Je suis l’ami de tous les concierges de ma rue. Ils sont tous d’agréable commerce. Dotés d’une grande culture, j’en connais même un qui a une licence en droit. Mais celui-là, son diplôme c’est son humour « Je suis le prince d’un immeuble ».
Les concierges contribuent au maintien du réseau social du quartier. Leur avis est important « Si on ajoutait Reine (Mélikah) juste avant Abdelmoumen sur cette plaque ? ». Le concierge me répond avec le sourire de celui qui en sait plus que les autres « Un roi c’est sacré, ce roi marocain c’est encore plus sacré. Abdelmoumen a élargi les frontières du royaume à la Lybie et jusqu’au nord de l’Andalousie. Il a fondé une ville, Rabat, aujourd’hui capitale du pays. Ta reine, si au moins elle existait, si au moins elle avait fondé une ville, même une petite, on pourrait peut-être lui accorder une petite rue à son honneur ».

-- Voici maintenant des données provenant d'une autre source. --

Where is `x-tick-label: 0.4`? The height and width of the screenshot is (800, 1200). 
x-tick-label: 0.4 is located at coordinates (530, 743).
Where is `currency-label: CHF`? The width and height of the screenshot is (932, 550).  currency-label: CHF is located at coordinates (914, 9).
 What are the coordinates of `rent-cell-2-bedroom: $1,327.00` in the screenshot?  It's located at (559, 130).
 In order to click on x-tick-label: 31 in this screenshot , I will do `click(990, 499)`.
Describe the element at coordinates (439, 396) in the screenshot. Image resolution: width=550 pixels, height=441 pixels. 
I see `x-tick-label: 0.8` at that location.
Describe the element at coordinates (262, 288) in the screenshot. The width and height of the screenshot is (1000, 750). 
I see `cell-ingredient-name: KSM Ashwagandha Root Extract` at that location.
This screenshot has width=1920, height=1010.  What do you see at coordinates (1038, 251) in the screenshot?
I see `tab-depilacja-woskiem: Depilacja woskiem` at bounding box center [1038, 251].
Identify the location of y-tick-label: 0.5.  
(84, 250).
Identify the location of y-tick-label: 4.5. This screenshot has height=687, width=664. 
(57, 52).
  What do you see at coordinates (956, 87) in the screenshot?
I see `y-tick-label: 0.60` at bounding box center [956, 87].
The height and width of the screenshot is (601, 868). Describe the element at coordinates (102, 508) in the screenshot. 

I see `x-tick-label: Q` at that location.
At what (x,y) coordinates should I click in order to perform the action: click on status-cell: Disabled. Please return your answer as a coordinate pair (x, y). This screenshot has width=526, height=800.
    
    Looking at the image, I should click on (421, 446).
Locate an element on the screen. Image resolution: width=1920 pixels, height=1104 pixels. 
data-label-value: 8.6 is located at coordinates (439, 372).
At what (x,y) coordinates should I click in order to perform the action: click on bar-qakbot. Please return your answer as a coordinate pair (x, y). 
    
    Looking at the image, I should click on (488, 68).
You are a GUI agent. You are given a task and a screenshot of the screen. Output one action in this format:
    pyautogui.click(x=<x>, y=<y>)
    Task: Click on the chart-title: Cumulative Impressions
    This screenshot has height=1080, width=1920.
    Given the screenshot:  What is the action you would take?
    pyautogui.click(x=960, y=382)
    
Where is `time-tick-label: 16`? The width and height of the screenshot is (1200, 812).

Abdelmoumen, ce nom qui, de l’arabe se traduit Esclave du croyant, on le dirait extrait d’un poème de Claude Gauvreau dans son Ode à l’ennemi. Mélikah en arabe veut dire reine, rien de plus simple. On ne choisit pas son prénom ni son nom, on ne choisit pas non plus d’être roi ou empereur, ça nous tombe dessus et on vit avec. Mais être écrivain, c’est un choix. C’est peut-être le seul qui permet à un être humain d’être souverain. Chaque fois que je la lis ou que je l’écoute à la radio, je sens chez cette écrivaine québécoise un profond et véritable désir de dompter les mots pour les mettre au service d’une humanité qui peine à rester humaine.
On peut être femme, s’appeler Abdelmoumen et se sentir pleinement reine. Chère Mélikah, une rue porte déjà ton nom!